Pattern Recognition and Machine Learning (Information Science and Statistics)

This is a solid book focusing on core machine learning topics such as linear regression and classification and moving on to neural networks with a high focus on mathematical concepts.

Probabilistic Machine Learning: An Introduction

This is the best book currently available for topics in machine learning. The book is excellent in that it starts by building the mathematical concepts such as stats, probability, linear algebra, and calculus and moves on to applications of the images in areas such as linear regression, classification, SVM, neural networks, clustering, trees, bagging, dimensionality reduction and more. The book is excellent because it is accompanied by code that gives practical examples of the topics. The author uses a lot of visualization that helps grasp the concepts better. It took me several iterations of rereading the chapters before I began to make sense of the topics, but the effort was worthwhile.

Probabilistic Machine Learning: Advanced Topics

This advanced book supplements the above text on more advanced topics in machine learning. The book starts with mathematical building blocks and moves on to issues in inference and predictions. The book focuses on more recent machine learning areas such as generative models, discovery, and reinforcement learning.

Deep Learning

This is a classical book on deep learning, connecting theory and concepts with math transparently. The book covers the core of deep understanding in an obvious form. I highly recommend folks read this book before moving on to newer topics in deep learning, such as transformers.

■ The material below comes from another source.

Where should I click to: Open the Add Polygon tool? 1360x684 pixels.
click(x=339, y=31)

Hands-On Machine Learning with Scikit-Learn, Keras, and TensorFlow: Concepts, Tools, and Techniques to Build Intelligent Systems

This is a great first book on machine learning; it teaches the concepts in Python via practical examples. The author explains the images in a very simple-to-understand manner. Hence, I recommend folks to read this book early on in their machine learning journey.

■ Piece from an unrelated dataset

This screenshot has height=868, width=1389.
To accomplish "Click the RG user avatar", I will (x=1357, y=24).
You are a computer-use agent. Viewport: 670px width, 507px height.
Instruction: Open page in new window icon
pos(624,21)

Deep Learning with Python, Second Edition

This is a practical book that covers topics and teaches topics in deep learning through Keras. The content is laid out in a simple-to-understand form.

Inside Deep Learning

This book is fantastic because the author links math to code and annotated descriptions of the concepts. I enjoyed reading this book as the images were laid out clearly.

The Elements of Statistical Learning: Data Mining, Inference, and Prediction

This book covers critical topics in machine learning, such as regression, classification, SVM, kernels, neural networks, and more. The book is quite analytical in its content and is used as a textbook by several top machine-learning programs.

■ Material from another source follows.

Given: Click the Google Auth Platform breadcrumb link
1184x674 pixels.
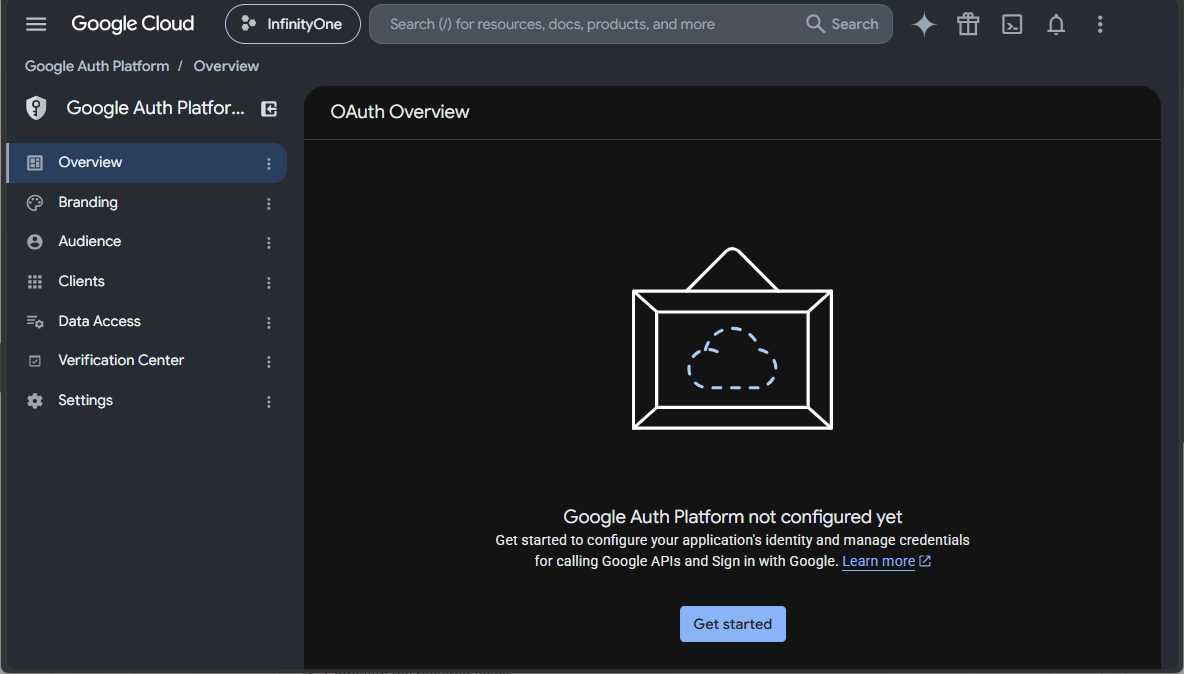Looking at the screenshot, I should pos(97,66).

Introduction to Information Retrieval

This book is used as a textbook in Stanford’s information retrieval course. The content is fantastic and covers the core topics for web information search, such as text parsing, vocabulary, index construction, search scoring and ranking, probabilistic query processing, text classification via naive Bayes, clustering, and more. The content is laid out in an easy-to-grasp manner. I highly recommend folks read this book since the concepts described here have vast applications.